Nils Wallerius (1 January 1706 –  16 August 1764) was a Swedish physicist, philosopher and theologian. He was one of the first scientists to study and document the characteristics of evaporation through modern scientific methods. He was also among the first and more notable followers of the philosophies of German philosopher Christian Wolff (1679–1754).

Biography
Nils Wallerius was born at Stora Mellösa in Örebro County, Sweden. He was the son of provost Erik Nilsson Wallerius of Stora Mellösa and his spouse Elisabeth Tranæa. He was a brother of chemist and mineralogist Johan Gottschalk Wallerius (1709–1785). He studied philosophy and physics at the University of Uppsala, where in 1746 he became professor of logic and metaphysics. In 1755, he received a professorship in theology, a post established by Bishop Andreas Kalsenius (1688-1750). His  studies in physics, especially in the field of evaporation, earned him praise and a place as the 26th member of the Royal Swedish Academy of Sciences in 1739. Wallerius's research was mostly focused on if and how evaporation occurs in open or vacuumed environments. His experiments with evaporation in different environments ranged from observing the weight loss of an egg over an entire year or how long a cup of wine from the Rhine region evaporated, to large scale sealed copper tanks filled with various fluids observed over time. His results confirming that evaporation occurs in sealed environments still stand today and are important factors in various areas, but mainly industry.

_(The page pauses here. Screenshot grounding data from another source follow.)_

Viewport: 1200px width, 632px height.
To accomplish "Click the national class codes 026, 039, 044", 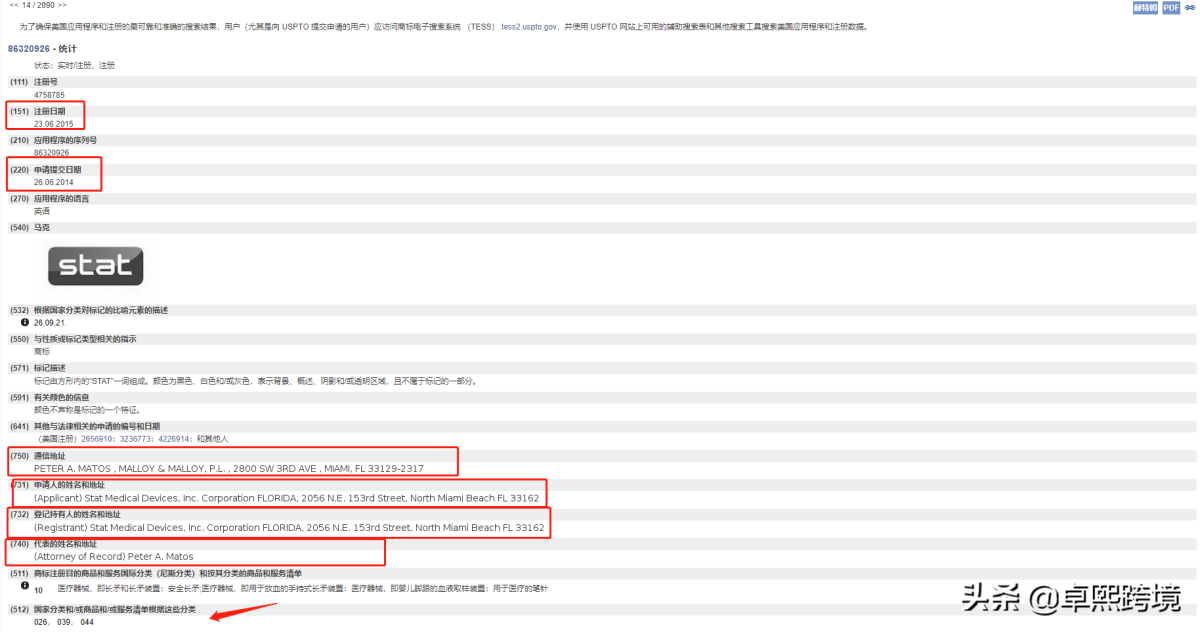I will [64, 622].
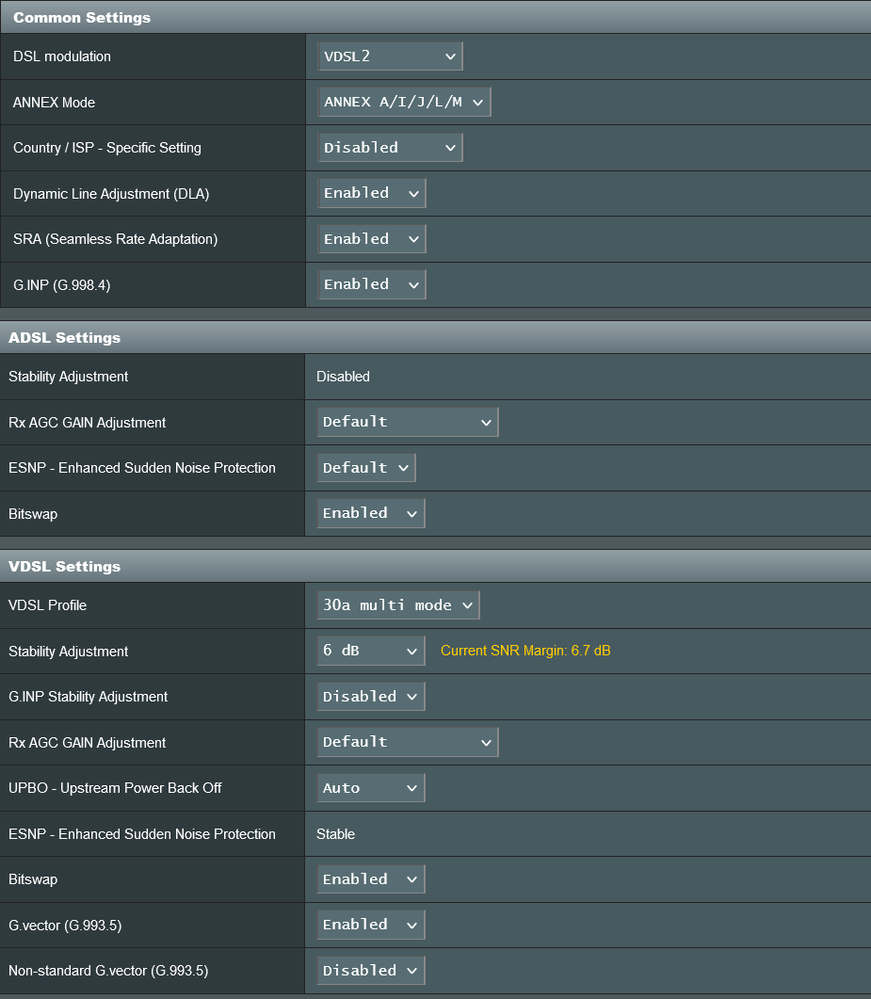Open G.vector (G.993.5) dropdown
Image resolution: width=871 pixels, height=999 pixels.
371,925
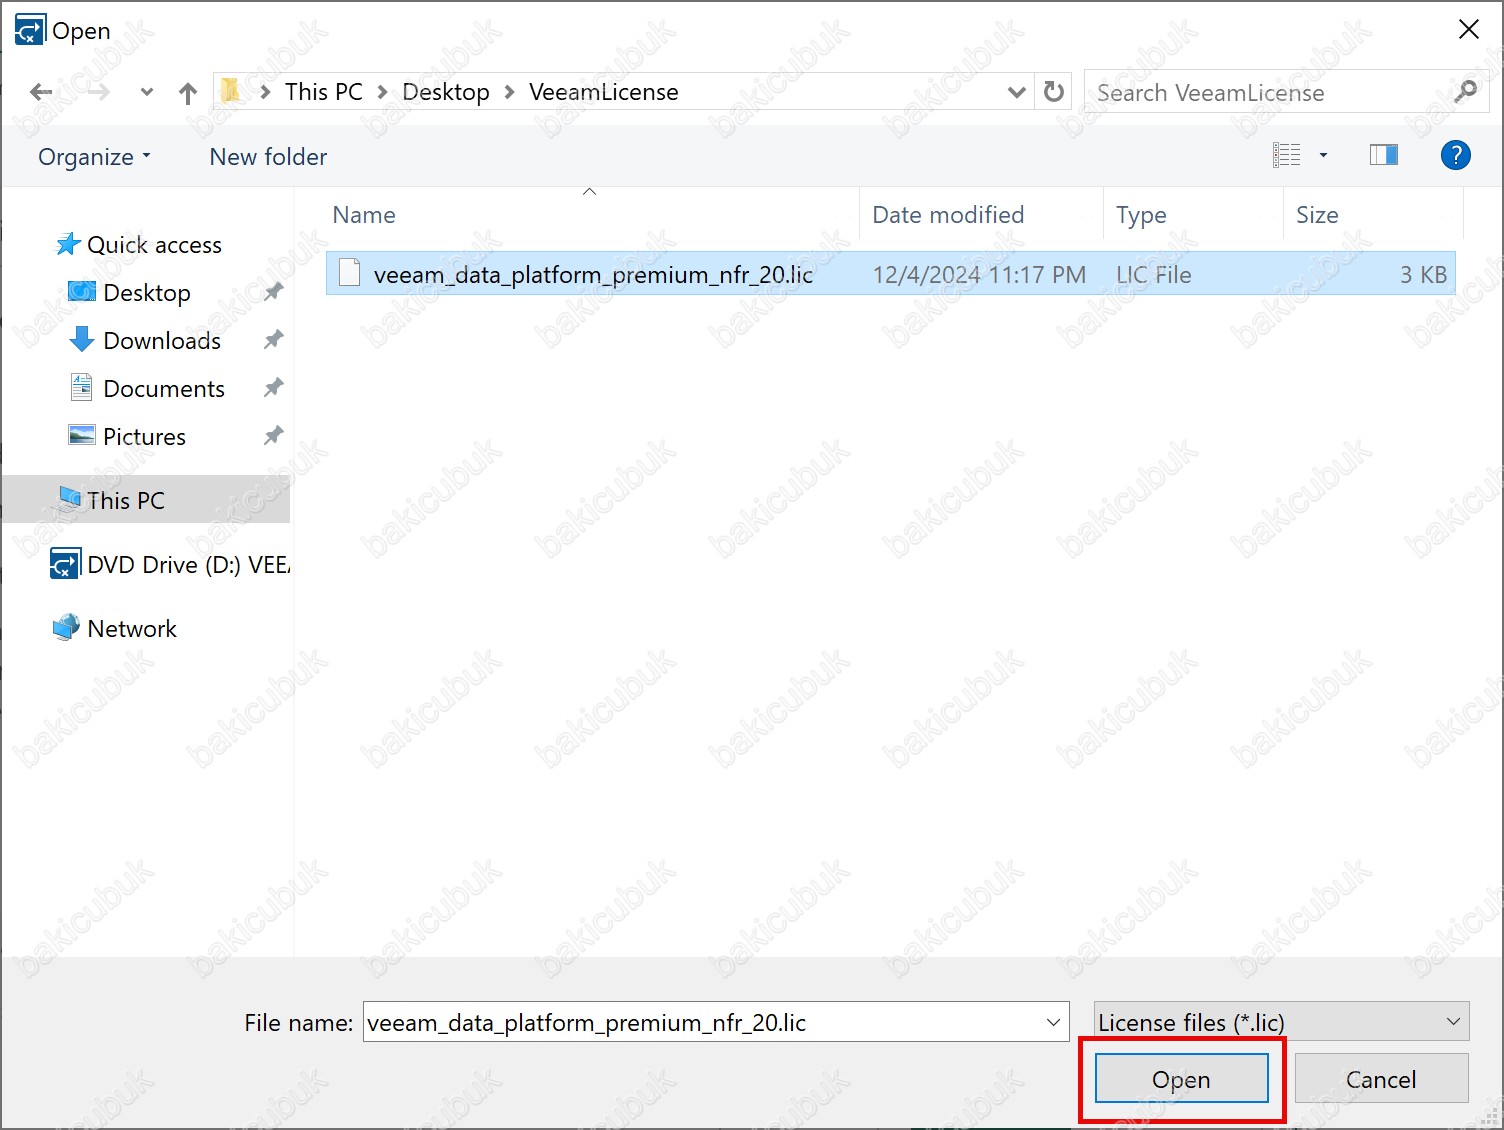The width and height of the screenshot is (1504, 1130).
Task: Expand the address bar path history
Action: point(1016,92)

Wallerius was also a religious man who, while influenced by the enlightened time he was living in, viewed many of his younger colleagues' liberal beliefs as a threat to religion. After a conflict with his senior mentor Samuel Klingenstierna (1698-1765), he left the physic faculty and instead became a professor in theology. During the 1750s he made a name for himself in the theological debate as a known devoted defender of his Wolffian beliefs. He spoke at least 5 languages fluently (Swedish, Latin, English, German, French) and had special permission to buy foreign literature deemed blasphemous by the Swedish church in order to study it. Wallerius actively participated in over 200 disputations both of his own works and by others where he often rhetorically attacked those who showed a too much enlightened view on science and theology. When Emanuel Swedenborg was asked after the death of Nils Wallerius in 1764 what he thought the professor was doing in heaven he replied "He still goes about and holds disputations".

Wallerius was also an avid and popular lecturer who during periods of his career spent 8–10 hours per day lecturing for a huge number of students. His lectures became so popular that he sometimes placed them at 2 AM to hold the number of listeners at acceptable levels. During his life he published many works in his various fields of studies. Among them is his 750-page handbook to physics Elementa physices and his 870-page study of the soul through the philosophies of Christian Wolff in Psychologia Empirica, ea continens quæ de Anima humana Indubia Experientiæ fide cognoscuntur, Methodo Scientifica Pertractata (1755).

References

Other Sources
 
 Frangsmyr, Tore, J. L. Heilbron, and Robin E. Rider, editors  (1990) The Quantifying Spirit in the 18th Century (Berkeley:University of California Press) 
Anna Backman, Anna 1700-talets hästvardag – praktiker och attityder speglade i två akademistallmästares manuskript  (Lychnos. 1967–68)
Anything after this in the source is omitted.